++++ DATASET CONTENT ++++

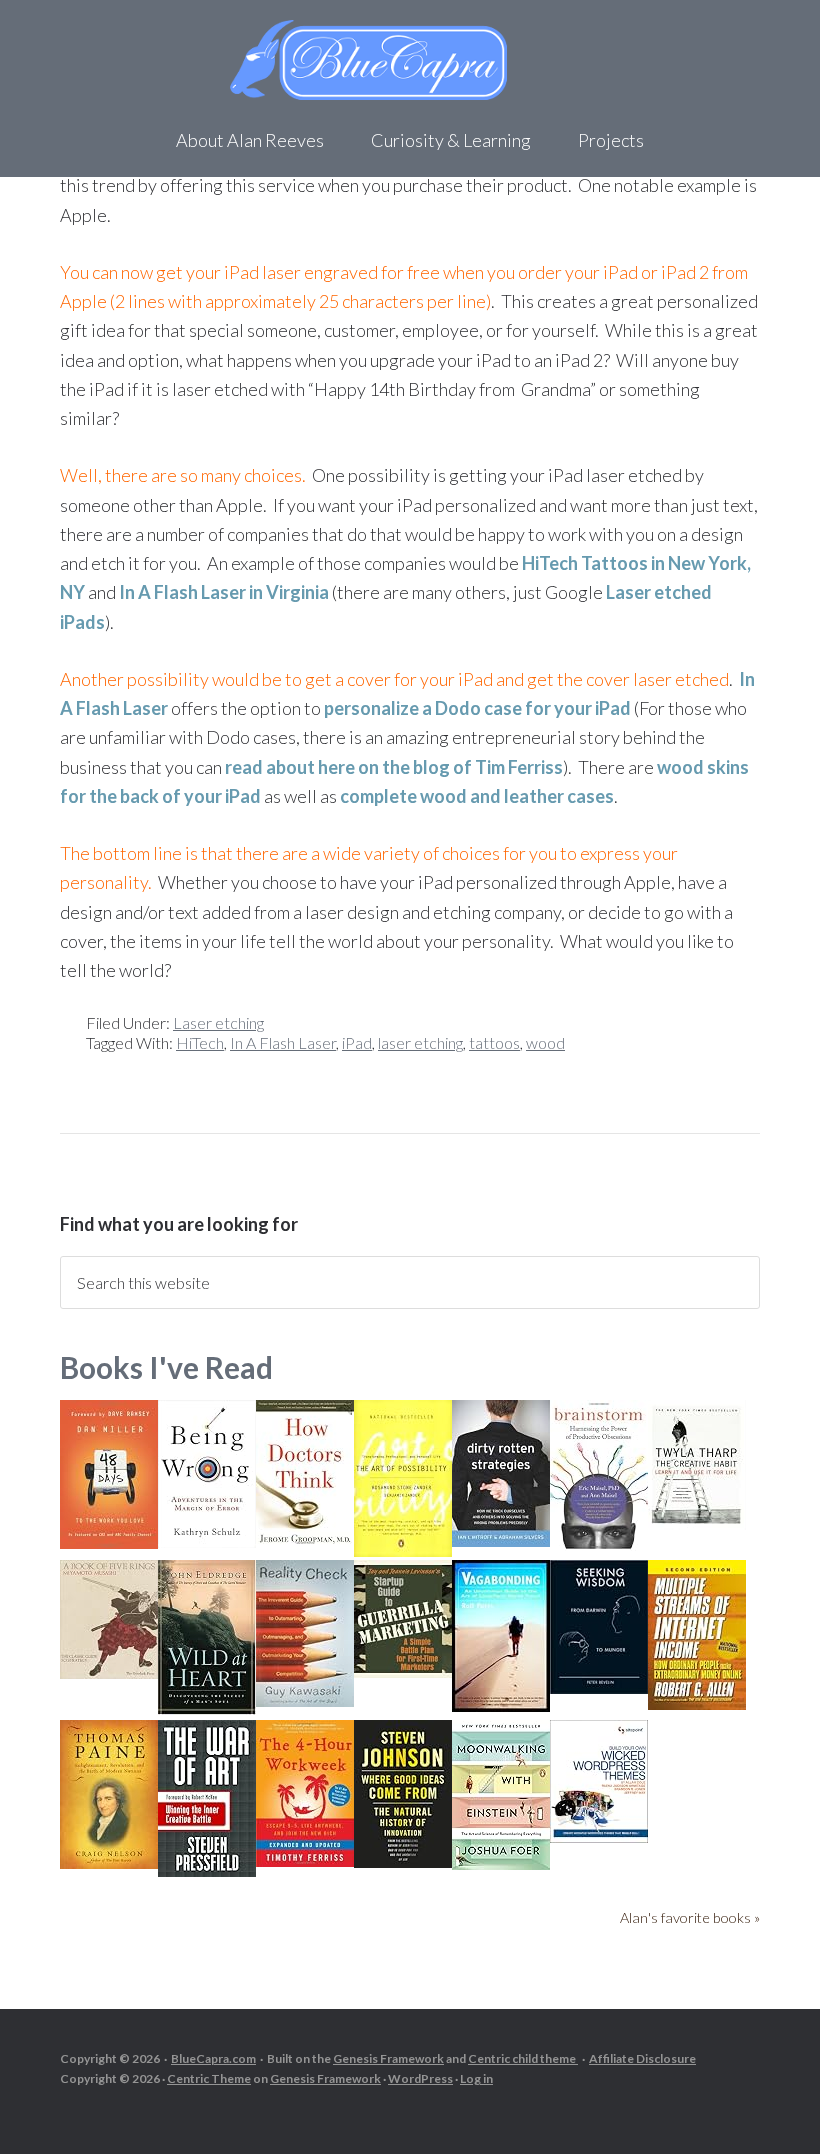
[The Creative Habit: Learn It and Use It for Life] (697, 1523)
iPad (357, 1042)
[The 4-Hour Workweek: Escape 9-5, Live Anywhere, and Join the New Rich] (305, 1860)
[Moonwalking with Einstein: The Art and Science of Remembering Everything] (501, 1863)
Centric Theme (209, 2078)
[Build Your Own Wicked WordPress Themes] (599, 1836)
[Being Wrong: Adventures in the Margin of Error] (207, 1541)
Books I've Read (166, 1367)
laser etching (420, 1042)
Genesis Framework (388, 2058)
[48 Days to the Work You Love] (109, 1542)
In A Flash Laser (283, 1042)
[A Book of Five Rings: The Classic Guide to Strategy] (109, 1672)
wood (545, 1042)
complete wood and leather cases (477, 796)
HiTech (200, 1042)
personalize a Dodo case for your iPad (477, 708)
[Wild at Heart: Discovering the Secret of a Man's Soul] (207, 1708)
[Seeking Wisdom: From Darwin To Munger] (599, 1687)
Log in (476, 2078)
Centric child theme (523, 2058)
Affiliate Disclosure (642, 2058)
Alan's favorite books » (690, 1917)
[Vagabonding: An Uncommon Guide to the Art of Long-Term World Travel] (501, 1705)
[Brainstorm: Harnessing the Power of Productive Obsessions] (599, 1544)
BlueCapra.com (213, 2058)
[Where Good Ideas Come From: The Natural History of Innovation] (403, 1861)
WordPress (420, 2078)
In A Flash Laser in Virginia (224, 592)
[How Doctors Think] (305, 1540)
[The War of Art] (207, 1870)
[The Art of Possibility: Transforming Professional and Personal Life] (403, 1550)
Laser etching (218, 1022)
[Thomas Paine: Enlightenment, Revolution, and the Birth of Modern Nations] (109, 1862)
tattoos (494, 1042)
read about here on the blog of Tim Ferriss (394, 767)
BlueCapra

++++

WORK TO BE COMPLETED: The expected answer is a word-for-word copy of every line from the one that contains "BlueCapra.com (213, 2058)" through the final line of the material.

WRITTEN ANSWER:
BlueCapra.com (213, 2058)
[Where Good Ideas Come From: The Natural History of Innovation] (403, 1861)
WordPress (420, 2078)
In A Flash Laser in Virginia (224, 592)
[How Doctors Think] (305, 1540)
[The War of Art] (207, 1870)
[The Art of Possibility: Transforming Professional and Personal Life] (403, 1550)
Laser etching (218, 1022)
[Thomas Paine: Enlightenment, Revolution, and the Birth of Modern Nations] (109, 1862)
tattoos (494, 1042)
read about here on the blog of Tim Ferriss (394, 767)
BlueCapra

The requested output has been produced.